Write out word for word the part of the WHO night-soil guidance below that begins at "To minimize the" and stops after "for other purposes.".

## DOCUMENT EXTRACT
+++
World Health Organisation Guidelines for the safe use of wastewater, excreta and greywater

Where faecal matter and other organic materials are composted at ambient temperature, the end-product of such an aerobic composting process does not smell and has good properties as a soils conditioner and slow-release phosphorus fertilizer.

To minimize the health risks from using night-soil as a fertilizer, WHO makes various statements and recommendations. Where it is difficult to increase the temperature of the compost heap, WHO recommends “prolonged storage” to ensure safety. With ambient temperatures of 2-20oC, they note that storage times of one and a half to two years will “eliminate bacterial pathogens; will reduce viruses and parasitic protozoa below risk levels.”

 In addition, WHO recommends various precautions to “control exposure” to risk. Precautions for those handling night-soil include wearing personal protection such as boots, gloves and a facemask, and using tools or equipment not used for other purposes.
+++
## MATERIAL SHOWN
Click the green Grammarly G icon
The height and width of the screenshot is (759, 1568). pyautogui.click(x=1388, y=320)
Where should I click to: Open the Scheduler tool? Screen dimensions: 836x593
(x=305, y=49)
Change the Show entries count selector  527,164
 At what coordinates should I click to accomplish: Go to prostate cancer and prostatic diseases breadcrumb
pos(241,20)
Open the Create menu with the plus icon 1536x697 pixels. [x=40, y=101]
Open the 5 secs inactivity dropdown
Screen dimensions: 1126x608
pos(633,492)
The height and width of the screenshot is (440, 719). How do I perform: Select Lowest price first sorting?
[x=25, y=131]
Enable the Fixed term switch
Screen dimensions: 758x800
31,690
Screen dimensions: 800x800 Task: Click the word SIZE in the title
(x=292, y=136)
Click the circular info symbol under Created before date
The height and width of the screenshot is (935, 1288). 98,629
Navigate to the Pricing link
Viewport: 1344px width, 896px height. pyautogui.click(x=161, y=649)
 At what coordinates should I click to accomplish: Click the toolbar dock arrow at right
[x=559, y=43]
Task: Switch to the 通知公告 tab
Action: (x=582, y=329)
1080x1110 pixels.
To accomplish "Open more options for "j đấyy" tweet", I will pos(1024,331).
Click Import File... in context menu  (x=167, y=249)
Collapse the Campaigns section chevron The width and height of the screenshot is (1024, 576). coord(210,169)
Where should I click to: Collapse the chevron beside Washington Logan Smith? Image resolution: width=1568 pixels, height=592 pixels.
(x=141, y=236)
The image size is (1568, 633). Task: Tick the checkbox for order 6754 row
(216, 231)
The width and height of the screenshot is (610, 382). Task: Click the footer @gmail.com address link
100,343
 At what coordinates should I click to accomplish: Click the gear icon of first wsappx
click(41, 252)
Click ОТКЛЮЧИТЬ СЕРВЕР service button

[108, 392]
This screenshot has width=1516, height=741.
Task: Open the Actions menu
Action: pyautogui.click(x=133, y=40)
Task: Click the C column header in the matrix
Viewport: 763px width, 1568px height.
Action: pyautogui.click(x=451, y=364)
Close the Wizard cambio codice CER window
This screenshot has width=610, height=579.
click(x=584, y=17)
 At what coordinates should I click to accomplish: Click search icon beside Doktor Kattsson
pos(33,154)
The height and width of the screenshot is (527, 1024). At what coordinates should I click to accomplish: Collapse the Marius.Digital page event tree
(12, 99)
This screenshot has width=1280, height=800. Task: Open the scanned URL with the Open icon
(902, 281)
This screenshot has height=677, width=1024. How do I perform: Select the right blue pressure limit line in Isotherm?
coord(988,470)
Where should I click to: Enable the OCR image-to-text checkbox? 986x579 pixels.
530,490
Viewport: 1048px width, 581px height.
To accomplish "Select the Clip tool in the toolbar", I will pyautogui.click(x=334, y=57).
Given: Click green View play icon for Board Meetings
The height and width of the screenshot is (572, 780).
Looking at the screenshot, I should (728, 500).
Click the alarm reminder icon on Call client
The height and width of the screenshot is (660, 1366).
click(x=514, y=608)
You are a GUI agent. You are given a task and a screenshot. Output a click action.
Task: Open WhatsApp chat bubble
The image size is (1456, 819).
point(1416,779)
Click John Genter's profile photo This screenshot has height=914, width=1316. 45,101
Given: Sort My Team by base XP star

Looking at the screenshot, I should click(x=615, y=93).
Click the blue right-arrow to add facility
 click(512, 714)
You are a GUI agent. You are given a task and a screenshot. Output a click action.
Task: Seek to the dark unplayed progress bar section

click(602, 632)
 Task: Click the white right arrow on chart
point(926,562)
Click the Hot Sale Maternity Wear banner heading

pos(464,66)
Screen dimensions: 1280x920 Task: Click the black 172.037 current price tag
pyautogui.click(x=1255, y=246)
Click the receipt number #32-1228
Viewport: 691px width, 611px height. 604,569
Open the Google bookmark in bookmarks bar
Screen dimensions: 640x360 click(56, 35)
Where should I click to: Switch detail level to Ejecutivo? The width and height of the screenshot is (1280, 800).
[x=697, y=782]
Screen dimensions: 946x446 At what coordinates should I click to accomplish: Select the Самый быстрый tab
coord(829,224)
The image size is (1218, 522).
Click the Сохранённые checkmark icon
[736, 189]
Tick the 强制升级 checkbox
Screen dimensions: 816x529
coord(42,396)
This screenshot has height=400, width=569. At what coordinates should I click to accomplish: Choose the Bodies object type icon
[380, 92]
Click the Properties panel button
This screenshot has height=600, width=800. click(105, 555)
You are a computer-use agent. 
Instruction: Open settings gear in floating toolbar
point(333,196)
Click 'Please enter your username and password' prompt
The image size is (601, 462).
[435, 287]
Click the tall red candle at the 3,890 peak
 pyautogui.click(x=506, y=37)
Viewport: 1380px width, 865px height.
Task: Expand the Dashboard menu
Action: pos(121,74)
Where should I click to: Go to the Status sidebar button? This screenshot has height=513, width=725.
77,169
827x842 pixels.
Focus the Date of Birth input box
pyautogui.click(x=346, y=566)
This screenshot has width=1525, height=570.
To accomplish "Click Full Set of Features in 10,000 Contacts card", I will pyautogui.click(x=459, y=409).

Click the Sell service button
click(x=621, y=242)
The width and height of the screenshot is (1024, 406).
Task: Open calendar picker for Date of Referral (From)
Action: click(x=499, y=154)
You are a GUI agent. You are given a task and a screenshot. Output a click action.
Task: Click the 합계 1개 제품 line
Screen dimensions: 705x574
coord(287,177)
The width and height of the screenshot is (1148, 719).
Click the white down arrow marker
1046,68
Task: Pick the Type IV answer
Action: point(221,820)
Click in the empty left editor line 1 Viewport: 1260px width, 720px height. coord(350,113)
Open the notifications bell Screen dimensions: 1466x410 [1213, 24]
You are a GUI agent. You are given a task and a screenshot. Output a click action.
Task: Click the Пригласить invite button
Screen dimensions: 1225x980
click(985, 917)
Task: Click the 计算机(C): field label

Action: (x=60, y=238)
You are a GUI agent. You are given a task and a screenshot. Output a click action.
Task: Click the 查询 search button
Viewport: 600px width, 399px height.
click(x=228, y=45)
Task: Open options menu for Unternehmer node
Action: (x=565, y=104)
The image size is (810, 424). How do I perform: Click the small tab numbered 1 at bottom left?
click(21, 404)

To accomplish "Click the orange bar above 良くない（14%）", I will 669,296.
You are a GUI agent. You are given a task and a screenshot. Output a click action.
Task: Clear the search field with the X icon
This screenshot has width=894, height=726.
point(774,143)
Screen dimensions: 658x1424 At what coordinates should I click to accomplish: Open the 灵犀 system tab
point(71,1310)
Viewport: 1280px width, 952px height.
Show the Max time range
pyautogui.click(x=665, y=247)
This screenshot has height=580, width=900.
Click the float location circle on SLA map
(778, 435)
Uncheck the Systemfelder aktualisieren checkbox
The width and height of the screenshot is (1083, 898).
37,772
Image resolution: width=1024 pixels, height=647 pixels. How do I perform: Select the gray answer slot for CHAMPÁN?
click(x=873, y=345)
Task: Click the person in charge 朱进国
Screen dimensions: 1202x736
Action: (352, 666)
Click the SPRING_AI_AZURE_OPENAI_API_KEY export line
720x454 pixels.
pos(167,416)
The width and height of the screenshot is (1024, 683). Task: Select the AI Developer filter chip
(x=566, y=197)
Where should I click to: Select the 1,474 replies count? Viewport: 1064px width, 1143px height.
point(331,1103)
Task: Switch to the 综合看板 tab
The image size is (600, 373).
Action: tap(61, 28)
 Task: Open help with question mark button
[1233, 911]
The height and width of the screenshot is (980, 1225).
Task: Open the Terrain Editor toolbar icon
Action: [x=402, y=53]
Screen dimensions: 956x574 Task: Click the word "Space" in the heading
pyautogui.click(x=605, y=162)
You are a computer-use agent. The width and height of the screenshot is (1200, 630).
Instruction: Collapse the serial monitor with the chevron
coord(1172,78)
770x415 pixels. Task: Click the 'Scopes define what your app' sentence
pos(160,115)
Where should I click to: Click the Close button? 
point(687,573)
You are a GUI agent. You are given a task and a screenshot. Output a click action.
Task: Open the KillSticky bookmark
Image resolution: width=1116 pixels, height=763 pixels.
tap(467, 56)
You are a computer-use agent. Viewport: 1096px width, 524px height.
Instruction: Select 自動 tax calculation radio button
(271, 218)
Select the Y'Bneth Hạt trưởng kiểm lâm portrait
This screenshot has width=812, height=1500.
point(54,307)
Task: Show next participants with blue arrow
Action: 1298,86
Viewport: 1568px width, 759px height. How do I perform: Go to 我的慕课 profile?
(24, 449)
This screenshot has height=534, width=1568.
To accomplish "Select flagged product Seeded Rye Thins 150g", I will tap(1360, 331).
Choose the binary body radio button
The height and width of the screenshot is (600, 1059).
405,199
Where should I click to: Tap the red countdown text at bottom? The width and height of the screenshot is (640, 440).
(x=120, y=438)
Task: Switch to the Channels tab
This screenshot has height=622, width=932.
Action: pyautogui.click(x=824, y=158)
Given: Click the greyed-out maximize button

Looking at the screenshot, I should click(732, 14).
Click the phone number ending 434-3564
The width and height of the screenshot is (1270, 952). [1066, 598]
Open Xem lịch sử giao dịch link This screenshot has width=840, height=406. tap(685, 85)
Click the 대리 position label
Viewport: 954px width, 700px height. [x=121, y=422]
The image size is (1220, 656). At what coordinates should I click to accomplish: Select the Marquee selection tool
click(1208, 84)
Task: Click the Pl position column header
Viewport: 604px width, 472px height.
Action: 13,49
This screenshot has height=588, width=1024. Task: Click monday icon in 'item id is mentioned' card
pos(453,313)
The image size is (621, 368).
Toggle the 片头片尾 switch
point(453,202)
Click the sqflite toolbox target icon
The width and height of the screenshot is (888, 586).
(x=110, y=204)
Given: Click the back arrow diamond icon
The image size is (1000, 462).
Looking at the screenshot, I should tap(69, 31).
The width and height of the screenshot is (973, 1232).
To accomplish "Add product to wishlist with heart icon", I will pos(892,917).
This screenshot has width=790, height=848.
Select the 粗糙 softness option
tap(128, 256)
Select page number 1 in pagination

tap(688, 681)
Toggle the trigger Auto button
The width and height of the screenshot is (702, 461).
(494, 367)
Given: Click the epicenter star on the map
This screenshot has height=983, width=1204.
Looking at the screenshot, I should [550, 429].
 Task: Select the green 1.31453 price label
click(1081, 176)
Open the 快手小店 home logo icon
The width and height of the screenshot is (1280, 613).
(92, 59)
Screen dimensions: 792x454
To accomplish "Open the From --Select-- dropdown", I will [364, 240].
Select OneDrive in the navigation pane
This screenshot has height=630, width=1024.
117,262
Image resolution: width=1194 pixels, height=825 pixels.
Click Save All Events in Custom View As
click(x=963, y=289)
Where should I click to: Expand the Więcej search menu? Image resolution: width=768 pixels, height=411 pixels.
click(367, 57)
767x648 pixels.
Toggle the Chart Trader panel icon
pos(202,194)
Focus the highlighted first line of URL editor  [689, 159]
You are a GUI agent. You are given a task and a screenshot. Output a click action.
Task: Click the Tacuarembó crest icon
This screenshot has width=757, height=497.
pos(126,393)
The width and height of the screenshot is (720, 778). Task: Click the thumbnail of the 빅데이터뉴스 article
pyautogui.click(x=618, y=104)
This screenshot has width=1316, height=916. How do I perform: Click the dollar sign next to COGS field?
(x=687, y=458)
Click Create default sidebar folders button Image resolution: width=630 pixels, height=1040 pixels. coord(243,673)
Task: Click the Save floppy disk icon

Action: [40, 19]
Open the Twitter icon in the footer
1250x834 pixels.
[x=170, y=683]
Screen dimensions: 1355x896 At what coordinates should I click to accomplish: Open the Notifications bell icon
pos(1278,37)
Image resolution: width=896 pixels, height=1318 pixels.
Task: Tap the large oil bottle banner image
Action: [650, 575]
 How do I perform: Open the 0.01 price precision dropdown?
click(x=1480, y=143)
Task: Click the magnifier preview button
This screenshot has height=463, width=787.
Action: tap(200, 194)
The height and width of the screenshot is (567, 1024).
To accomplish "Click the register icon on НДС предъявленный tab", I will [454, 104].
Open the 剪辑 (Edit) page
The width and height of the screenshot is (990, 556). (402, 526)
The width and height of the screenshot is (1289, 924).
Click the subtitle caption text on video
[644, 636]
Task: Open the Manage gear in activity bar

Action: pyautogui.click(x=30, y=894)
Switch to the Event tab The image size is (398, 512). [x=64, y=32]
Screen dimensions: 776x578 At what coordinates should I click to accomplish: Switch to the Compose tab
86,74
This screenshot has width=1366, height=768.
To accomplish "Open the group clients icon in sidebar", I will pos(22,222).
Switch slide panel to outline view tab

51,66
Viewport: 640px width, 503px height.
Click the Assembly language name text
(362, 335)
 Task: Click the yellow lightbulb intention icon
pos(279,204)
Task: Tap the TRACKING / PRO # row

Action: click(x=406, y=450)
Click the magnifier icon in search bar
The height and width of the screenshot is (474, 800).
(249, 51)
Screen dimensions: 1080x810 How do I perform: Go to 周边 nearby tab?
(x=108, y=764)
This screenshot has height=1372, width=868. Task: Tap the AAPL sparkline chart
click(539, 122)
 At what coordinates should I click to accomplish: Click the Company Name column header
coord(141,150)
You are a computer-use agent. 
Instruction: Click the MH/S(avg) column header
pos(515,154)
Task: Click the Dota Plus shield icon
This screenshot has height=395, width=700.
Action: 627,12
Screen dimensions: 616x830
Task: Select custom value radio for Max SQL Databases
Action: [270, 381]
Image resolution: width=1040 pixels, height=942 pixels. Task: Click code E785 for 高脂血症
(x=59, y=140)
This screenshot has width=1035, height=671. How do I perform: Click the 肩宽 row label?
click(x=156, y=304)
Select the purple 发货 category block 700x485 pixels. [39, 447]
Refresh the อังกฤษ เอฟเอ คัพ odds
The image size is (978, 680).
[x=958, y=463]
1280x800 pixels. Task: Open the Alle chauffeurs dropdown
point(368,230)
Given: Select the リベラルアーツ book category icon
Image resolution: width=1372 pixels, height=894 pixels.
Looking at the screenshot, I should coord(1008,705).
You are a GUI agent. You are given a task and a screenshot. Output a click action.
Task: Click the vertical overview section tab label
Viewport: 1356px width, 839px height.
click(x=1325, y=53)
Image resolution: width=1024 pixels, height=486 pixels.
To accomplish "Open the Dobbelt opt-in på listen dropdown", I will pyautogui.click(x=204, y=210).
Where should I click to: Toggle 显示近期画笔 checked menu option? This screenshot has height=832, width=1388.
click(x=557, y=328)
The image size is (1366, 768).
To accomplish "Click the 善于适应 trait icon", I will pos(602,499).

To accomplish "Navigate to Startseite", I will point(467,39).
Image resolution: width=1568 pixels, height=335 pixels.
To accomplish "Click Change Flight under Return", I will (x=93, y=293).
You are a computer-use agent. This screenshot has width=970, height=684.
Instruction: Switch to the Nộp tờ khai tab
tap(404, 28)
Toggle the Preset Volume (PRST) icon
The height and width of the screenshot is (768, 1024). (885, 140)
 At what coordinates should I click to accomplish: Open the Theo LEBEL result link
+++
## WRITTEN SOLUTION
To minimize the health risks from using night-soil as a fertilizer, WHO makes various statements and recommendations. Where it is difficult to increase the temperature of the compost heap, WHO recommends “prolonged storage” to ensure safety. With ambient temperatures of 2-20oC, they note that storage times of one and a half to two years will “eliminate bacterial pathogens; will reduce viruses and parasitic protozoa below risk levels.”

 In addition, WHO recommends various precautions to “control exposure” to risk. Precautions for those handling night-soil include wearing personal protection such as boots, gloves and a facemask, and using tools or equipment not used for other purposes.